Employers Will Be Prohibited from Asking About Salary History Under New Massachusetts Pay Equity Law
Posted on: Sunday, August 28th, 2016
Seeking to close the gender wage gap, Massachusetts is among the first states to pass a law that prohibits employers from asking for salary history before making an offer of employment.
The purpose of the Act is to encourage equal pay for “comparable work,” defined in the Act as work that “requires substantially similar skill, effort and responsibility and is performed under similar working conditions.” Unlike Massachusetts’ current law, which requires equal pay for the same work, “comparable work” goes further, rendering job descriptions or titles alone insufficient for determining whether employees are engaging in comparable work.

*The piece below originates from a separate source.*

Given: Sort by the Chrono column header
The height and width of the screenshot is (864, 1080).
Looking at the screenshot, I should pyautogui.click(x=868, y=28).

The new law does, however, provide certain safeguards to employers by allowing for “variations” in wages that are based on education, training, experience, geography, merit systems, or systems that reward seniority.
The new law focuses, in part, on pre-employment communications between the employer or recruiter and the prospective employee and will prohibit employers from requiring the disclosure of salary history “as a condition of being interviewed, or as a condition for continuing to be considered for an offer of employment.” In practice, employers will be barred from screening candidates on the basis of prior salary history and from contacting prior employers to collect salary history without the prospective employee’s written consent.
Additionally, the Act encourages transparency by protecting employees who discuss their wage rate with other employees and bans employer retaliation against employees who exercise their rights under the new law.
The new Massachusetts law is set to take effect on July 1, 2018.
This advisory is for information purposes only and should not be construed as legal advice on any specific facts or circumstances.